Hace pocos días el juez Daniel Rafecas ordenó archivar la denuncia presentada por Sergio Maldonado. Para los investigadores, «no hubo indicios de que hubiera habido un seguimiento» al hermano de Santiago y su entorno. La querella cuestionó la investigación y anunció que apelará.

«Tantas cosas se hicieron para pedir su aparición, que es muy injusta la manera en que se lo trata de cerrar y terminar», remarcó Maldonado en AM750.
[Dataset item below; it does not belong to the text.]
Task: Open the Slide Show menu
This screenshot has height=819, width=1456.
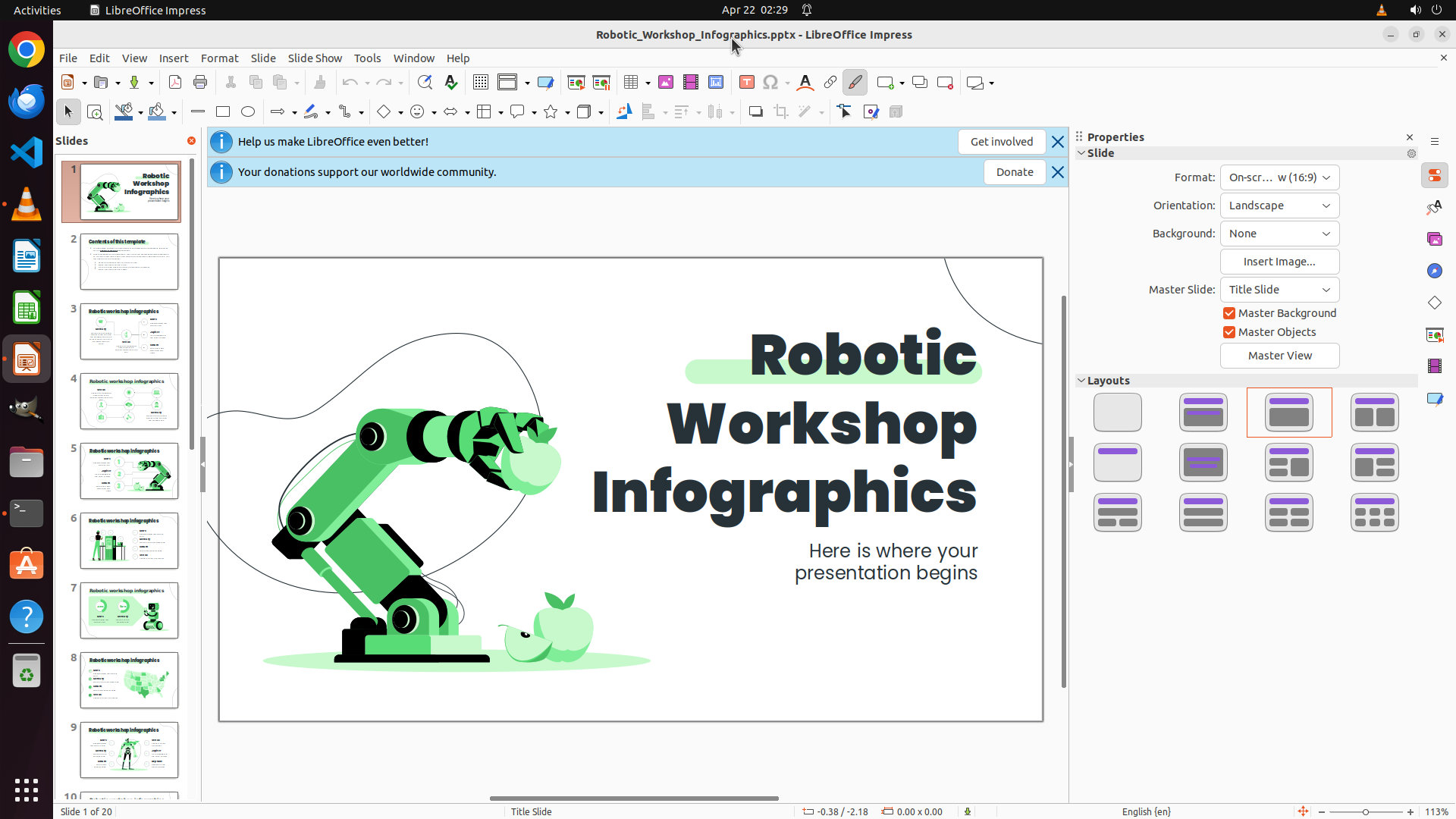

Con el patrocinio de la abogada Myriam Bregman,Sergio Maldonado había descripto que fue blanco de seguimientos en los primeros meses de la desaparición de su hermano, cuando aún no había aparecido su cuerpo sin vida en el río Chubut, el 17 de octubre de 2017.

En este sentido, Maldonado apuntó a la exministra de Seguridad y actual presidenta del PRO, Patricia Bullrich, y afirmó que «es una negadora y una mentirosa serial».
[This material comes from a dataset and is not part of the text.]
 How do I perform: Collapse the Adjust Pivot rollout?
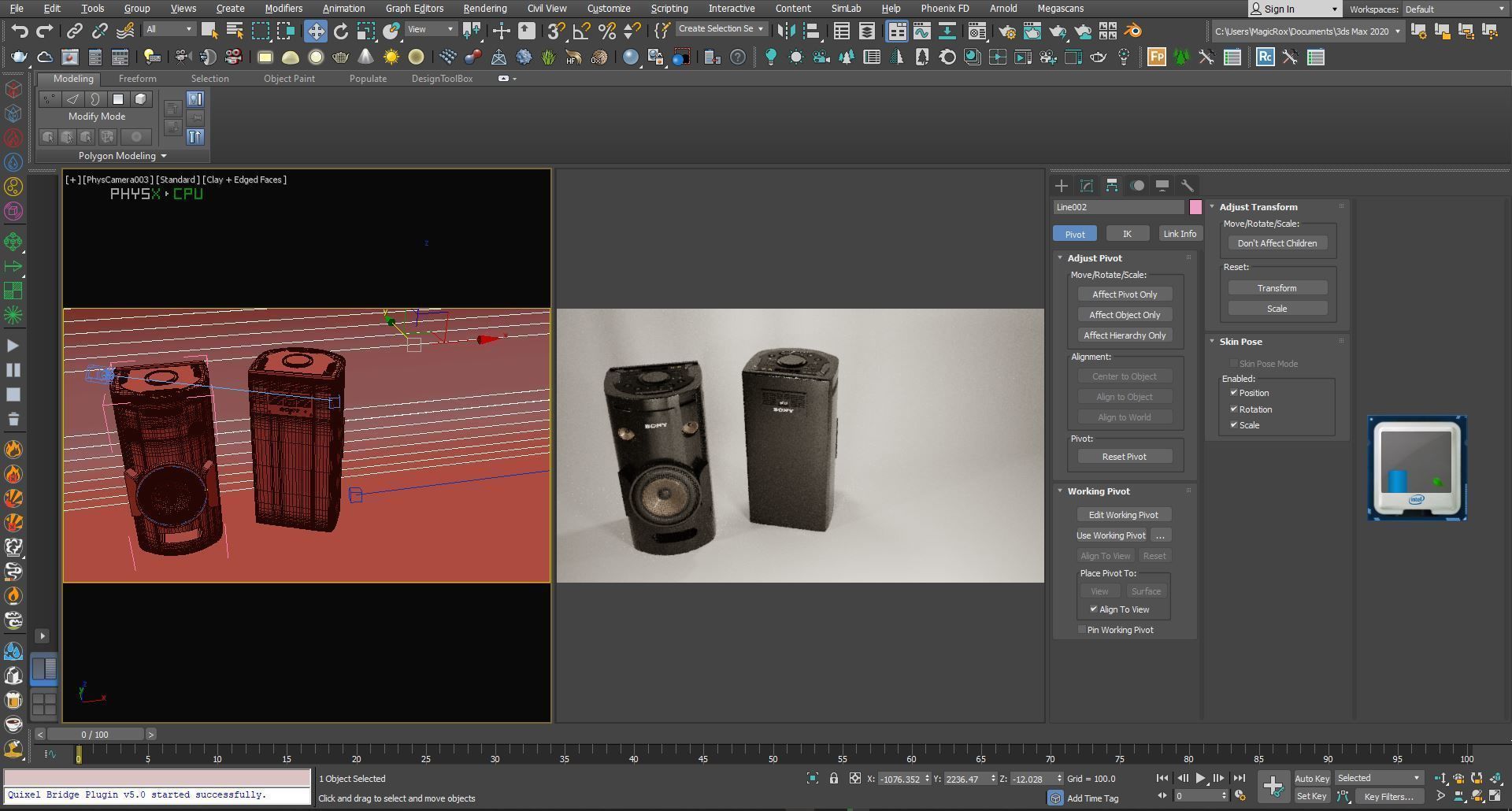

En tanto, señaló que «la causa está paralizada desde marzo de 2020 en la Corte Suprema, y es totalmente ridículo porque no hay un juez».

«Si se quiere resolver, se resuelve. Lo que pasa es que a nadie le interesa que esto avance y se sepa la verdad», insistió.

En el mismo sentido, aseguró que hay un «lawfare» en torno a la causa. «Todos los jueces fueron actuando tal como lo venían adelantando Bullrich y los que estaban en ese momento a cargo, porque ellos decían algo y eso se volcaba automáticamente en la parte judicial, en un expediente».

Y concluyó: «Bullrich miente al decir que no me hizo espionaje porque hasta el juez Gustavo Lleral dijo que tenía el teléfono pinchado».